DOCUMENT EXTRACT.
^^^^^^^^
This is the result of better commercial strategies regarding the purchase of grains in the sale of products, hedge strategies and increase efficiency in the formulation of feed [ph] and a better conversion ratio. In addition to the impact of the cycle, [indiscernible] also negatively impacted our results. We had an impact of R$112 million in the third quarter of 2016, which was well above compared to the $50 million figure in the third quarter of 2015. We should gradually revert this impact in our results as volume start to recover and we optimize our production footprint. Given the industry scenario we continue to seek greater internal efficiency, primarily in terms of expenses.
If we were to exclude the R$37 million expenses related to the Olympic Games in the quarter, our SG&A as a percentage of revenues would have reached 15.9% the lowest level in recent years. Our EBITDA totaled R$886 million in the quarter with a 10.4% margin. To better understand this number let me go into more details in key markets. In Brazil, results were higher compared to the last quarter, indicating the beginning of a gradual recovery process. Volume started to show signs of improvement and profitability start to increase, despite the negative effects of [indiscernible] and the Olympic Games.
The price increases implemented in September should primarily effect the fourth quarter together with the seasonal improvements from festivity products. We look at 2017 with optimism and expect a gradual improvement in the Brazilian economy together with a reduction in cost and a better execution in service level. All of that together with our innovation program should ignite growth in Brazil. In the Middle East, volume decreased in the quarterly comparison basically affected by seasonality of the summer and vacation periods, which coincides with the post-Ramadan [ph] period this year. All of this resulted in a lower local consumption.
Moreover, markets such as Saudi Arabia have been important, a smaller volumes in the past month which are higher local inventories, which post an additional challenge in terms of volumes and prices. The first month of operation of recently integrated business showed higher operational expenses than initially expected. However, we expect a different dynamic in the fourth quarter with consumption returning to normal levels and better results coming from cost to serve. The great results challenge that we face in the quarter was Europe where the impact of exchange rate was even stronger given the depreciation of 15.2% of the pound against the real in a quarterly comparison. The local competition dynamics did not allow us to further increase prices.
To provide an idea of this impact United Kingdom represents approximately 40% of our business in Europe. Moreover, high inventory of local producers who are not subject to the import quarter restriction make price pass through even more challenging. As to our financial results, net expense totaled R$425 million in the quarter. From this amount, we highlight the increased of net interest due to the increase of net debt and the payment of $32 million premium related to the tender offer of bonds. The present value adjustment increased to R$105 million as a result of a bigger accounts payable due to the increasing purchase of grains and the payment policies with extended terms.
^^^^^^^^
DATA ENTRIES.
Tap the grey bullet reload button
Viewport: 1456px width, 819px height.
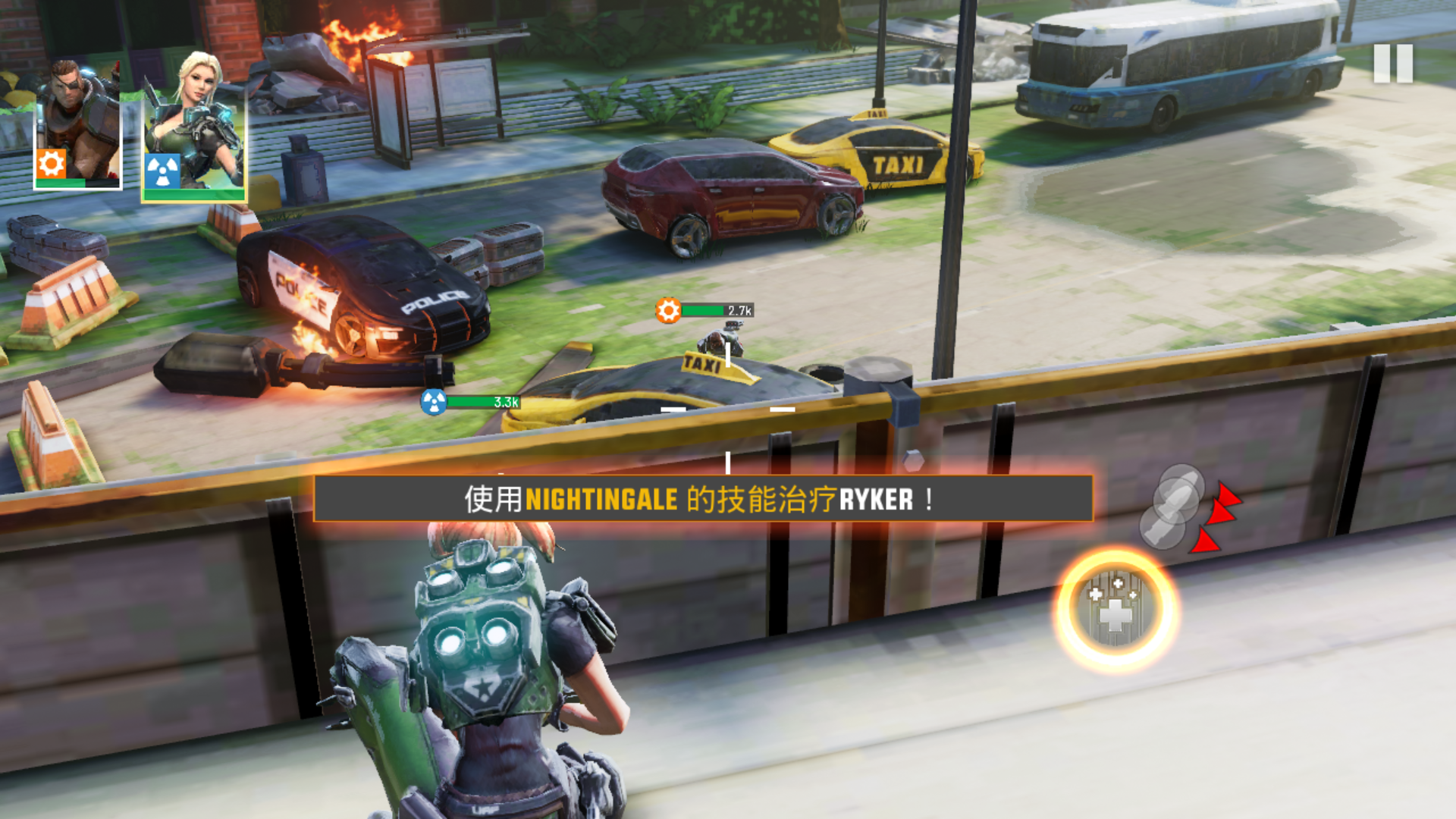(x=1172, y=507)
^^^^^^^^
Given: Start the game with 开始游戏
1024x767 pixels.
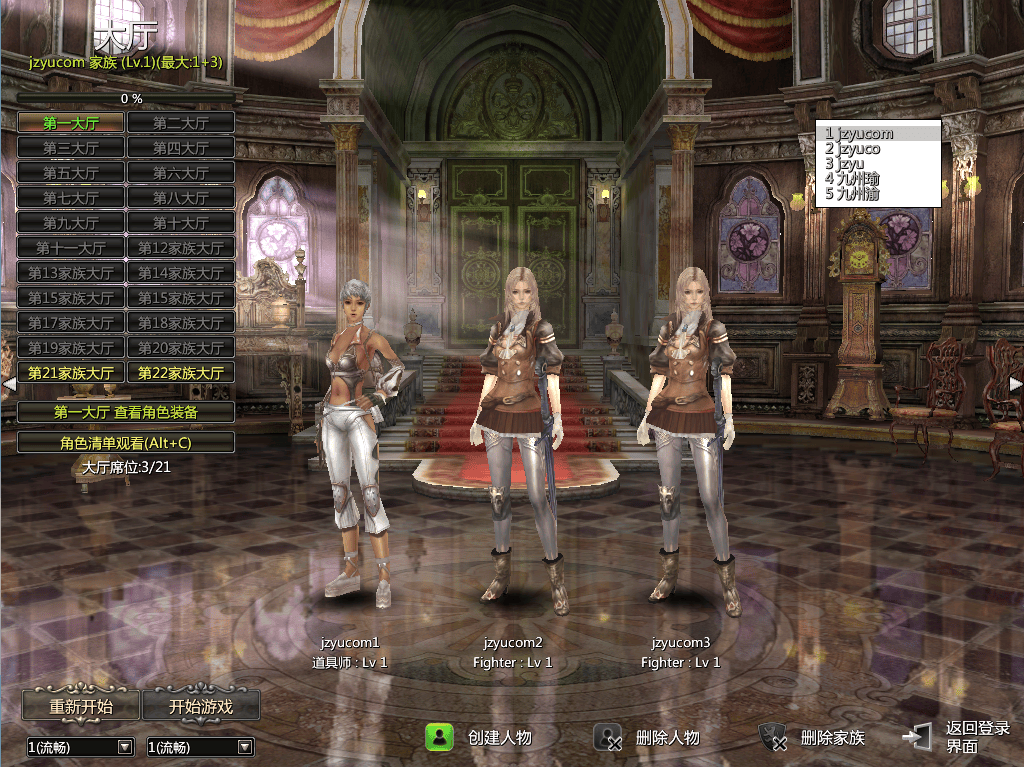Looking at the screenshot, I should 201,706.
^^^^^^^^
ACTIONS TO TAKE.
1. In the earnings call text, what was the EBITDA margin for the quarter?
2. Summarize the earnings call text in two sentences.
3. Carry the earnings call text forward from its last sentence.
The records are separate material, apart from the earnings call text.

SOLVED TASKS.
1. 10.4%, on EBITDA of R$886 million.

2. EBITDA for the quarter totaled R$886 million with a 10.4% margin. Brazil showed early signs of recovery, the Middle East saw lower volumes due to seasonality and high local inventories, and Europe was the greatest challenge because of the pound's 15.2% depreciation against the real.

3.
Once again, this quarter we did not have any significant net financial impacts regarding exchange rates. Finally, we had a strong cash generation in the amount of R$1.4 billion, which allowed us to fund CapEX of R$641 million and to pay dividends of $460 million. Our leverage increased to 2.36 times primarily due to the decrease in the past 12 months EBITDA. Net debt increased by R$410 million in the quarter essentially impacted by the payment of interest interim equity. We did not buy back any shares and we did not make any significant payments for acquisition in the quarter.
We remain focused on managing our cash generation to maintain our financial strength and current ratings, which for us is a strategic relevant for our global growth project. These are my initial comments regarding third quarter results. We will now proceed to Q&A session. Thank you.
Operator: Excuse me, ladies and gentlemen; we’ll now begin the question-and-answer session.
Each participants may ask only one question. [Operator Instructions]. Our first question comes from Lauren Torres, UBS.
Lauren Torres: Yes, hi good morning everyone. Your comments for next year on Brazil, you seemed quite positive with respect to the industry and the macro environment.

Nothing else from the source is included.